In any case this can be addressed in the PR if you prefer.

roualdes commented 5 years ago

splitting the chains can be accomplished by creating a new collection of std::vectors that point to segments of the input std::vector memory

That's a reasonable way to split chains in order to use the memory provided by the client. But I still don't see how to use the memory provided by the client and separate split_chains() from compute_effective_sample_size(). Even if split_chains() created a new collection of std::vectors that point to segments of the input std::vector memory, then you'd still need to return a second std::vector that records the sizes of the new (halved) chains -- or put call split_chains() within the scope of compute_effective_sample_size(), which I'm trying to avoid.

I guess one could have split_chains() return an Eigen map of a new collection of std::vectors that point to segments of the input std::vector memory.
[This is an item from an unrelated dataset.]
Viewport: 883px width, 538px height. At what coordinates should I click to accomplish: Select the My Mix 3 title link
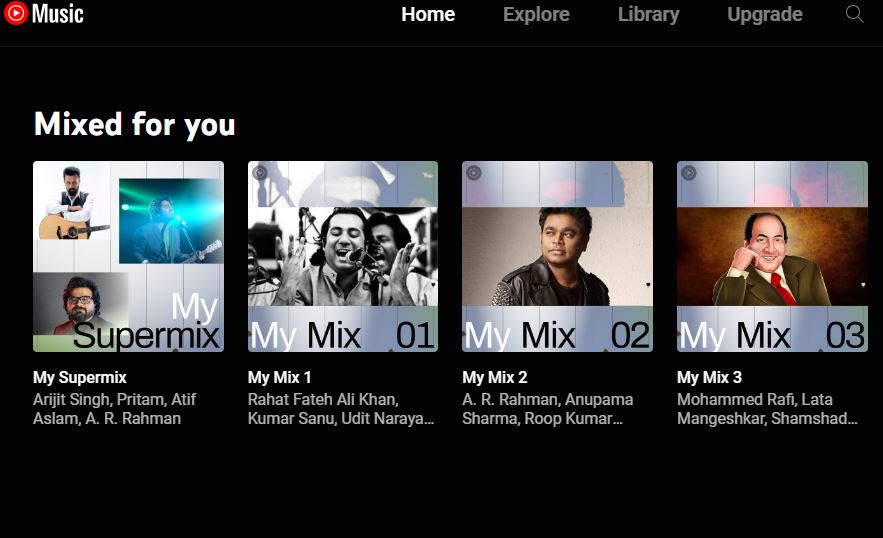coord(710,377)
But it's my understanding that a copy would be incurred as soon as an Eigen Map is returned from a function. If somebody knows something about the interplay between functions that return an Eigen map and return value optimization, please share.

Without forcing split_chains() to have multiple return values (std::pair or something), compute_effective_sample_size() still needs both the number of chains and the length of each chain; its arguments are const std::vector<const double*>& draws, const std::vector<size_t>& sizes.

I keep trying to do the calculations on Eigen data structures since an Eigen::MatrixXd carries along both the number of rows (iterations) and columns (number of chains). But reshaping an Eigen Map isn't obvious to me.

This worries me a bit — the implementation of analyze should be independent of any possible intermediate splitting.

That's fair, and I hope it was only due to my lack of clarity. Neither of the two functions I'm proposing to add, Eigen::MatrixXd split_chains(const std::vector<const double*>& draws, const std::vector<size_t>& sizes) nor double compute_effective_sample_size(const Eigen::MatrixBase<Derived>& draws) require knowledge of whether or not its arguments were/are split.

Under my proposal, if an interface wants to first split chains and then calculate ESS all in C++, they would call compute_effective_sample_size(split_chains(...)). As it stands, split_chains() copies into an Eigen::MatrixXd of double the number of chains and half the number of iterations. As far as I know, Eigen matrices are in column-major order. Thus, if the user calls split_chains() first, then all calculations would be performed on contiguous memory with respect to each chain. It's my understanding that this is essentially the transpose that Bob was speaking about.

On the other hand, if the user does not call split_chains() first, then the candidate function is (the already available) double compute_effective_sample_size(std::vector<const double*> draws, std::vector<size_t> sizes). This function, too, does not require knowledge of the number of chains nor the number of iterations whether or not the chains were/are split, but does directly use the memory provided by the client via Eigen vector maps.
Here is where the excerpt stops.